Evaluating programme-wide course redevelopment within a learning management system
Keywords:Course Design, Online Learning, Blended Learning, Learning Management System
Introduction: Effective course design within the architecture of a learning management system (LMS) is crucial for achieving high-quality learning outcomes in blended and online courses (Bollinger & Martin, 2021; Spiceland et al., 2015; Vaughan, 2010). Implementing a consistent visual design template across multiple courses can promote student engagement and achievement of learning objectives (Ralston-Berg & Braatz, 2021). Other elements of effective course design include clear instructions, structured learning activities, and effective mechanisms for interaction and feedback (Baldwin et al., 2018; Martin et al., 2021).
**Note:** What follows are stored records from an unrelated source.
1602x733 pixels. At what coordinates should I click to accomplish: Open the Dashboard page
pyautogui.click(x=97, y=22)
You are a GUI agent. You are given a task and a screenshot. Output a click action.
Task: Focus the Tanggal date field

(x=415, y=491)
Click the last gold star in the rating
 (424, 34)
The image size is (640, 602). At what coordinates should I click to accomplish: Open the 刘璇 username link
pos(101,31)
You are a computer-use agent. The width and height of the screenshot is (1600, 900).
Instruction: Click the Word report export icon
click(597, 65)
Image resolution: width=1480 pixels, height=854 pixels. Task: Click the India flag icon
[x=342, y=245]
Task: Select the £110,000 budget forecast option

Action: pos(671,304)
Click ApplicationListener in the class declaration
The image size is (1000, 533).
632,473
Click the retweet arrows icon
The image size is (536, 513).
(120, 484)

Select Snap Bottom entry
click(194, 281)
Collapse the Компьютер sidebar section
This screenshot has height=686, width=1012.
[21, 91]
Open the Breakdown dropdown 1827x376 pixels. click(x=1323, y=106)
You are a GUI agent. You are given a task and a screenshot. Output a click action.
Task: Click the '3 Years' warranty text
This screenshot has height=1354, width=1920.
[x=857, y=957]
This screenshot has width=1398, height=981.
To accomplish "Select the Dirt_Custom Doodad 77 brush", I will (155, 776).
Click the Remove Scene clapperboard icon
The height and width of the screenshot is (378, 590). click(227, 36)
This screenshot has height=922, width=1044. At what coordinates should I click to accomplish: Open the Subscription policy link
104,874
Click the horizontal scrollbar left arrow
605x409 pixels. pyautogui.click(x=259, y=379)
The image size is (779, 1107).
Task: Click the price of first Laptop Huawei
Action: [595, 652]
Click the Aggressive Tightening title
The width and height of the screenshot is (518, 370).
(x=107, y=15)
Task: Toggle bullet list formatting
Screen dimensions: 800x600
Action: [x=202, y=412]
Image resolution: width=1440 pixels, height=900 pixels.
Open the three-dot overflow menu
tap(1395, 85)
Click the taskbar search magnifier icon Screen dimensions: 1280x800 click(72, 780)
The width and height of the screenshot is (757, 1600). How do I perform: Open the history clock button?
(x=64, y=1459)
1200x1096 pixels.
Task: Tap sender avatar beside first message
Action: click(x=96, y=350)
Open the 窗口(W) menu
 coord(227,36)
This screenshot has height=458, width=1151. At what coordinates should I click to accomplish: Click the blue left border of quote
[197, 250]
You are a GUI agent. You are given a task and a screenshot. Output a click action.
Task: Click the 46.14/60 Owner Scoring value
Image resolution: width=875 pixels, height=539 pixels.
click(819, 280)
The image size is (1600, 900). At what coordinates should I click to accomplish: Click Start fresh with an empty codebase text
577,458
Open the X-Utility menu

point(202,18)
Method: A comprehensive redesign was conducted of the LMS component of 34 undergraduate course instances (20 blended on-campus courses; 14 online distance courses) across three programmes in the science and health faculties at a New Zealand university. The redesigned template aimed to improve the clarity and ease of navigation to important course information, structure student learning tasks, and provide a foundation for effective course delivery. The initial phase involved creating and testing the template. This was subsequently presented to faculty as a means to cultivate commitment and collaboration among academics, academic support teams, and administrative staff. The template was designed to minimise cognitive load to promote comprehension and retention (Schnotz & Kürschner, 2007). It incorporated evidence-based course components based on principles of effective course design, including detailed and comprehensive information on the course and assessments; weekly modules with clearly stated learning outcomes, task lists, lecture slides and recording links, required readings, tutorial and lab materials; assessment requirements; supplementary materials; and links to available course support (Bollinger & Martin, 2021). While maintaining a standardised visual design, the template was flexible to accommodate the specific needs of individual courses.
Results and Discussion: An evaluation of the impact of the redesign project will be conducted. Data sources will include student surveys administered midway through and at the end of each course, as well as coded feedback from academic and support staff. The effect of the redesign on key student and instructor outcomes will be analysed. Based on research on effective blended and online course design, we expect our evaluation will uncover systematic benefits to student experience as measured by perceptions of course organisation and engagement of course material. For instructors, we anticipate that the standardised template will reduce time on administrative activities such as answering student emails, allowing them to focus on higher-value tasks.
Conclusion: This study aims to provide valuable insights into effective practises for course design that promote student engagement and the achievement of intended learning outcomes. The project aligns with Ascilite 2023 subthemes. The focus on effective course design relates to subtheme 3 on digital pedagogy. Designing an effective online component of blended courses represents a key challenge for educators in a digital world. Additionally, the collaborations between academics, administrators, and support staff reflect subtheme 2 on building deeper partnerships within an institution. By evaluating a programme focused on enhancing blended learning through partnership and pedagogical research, this study will offer critical perspectives on key issues in teaching and learning in a digital world.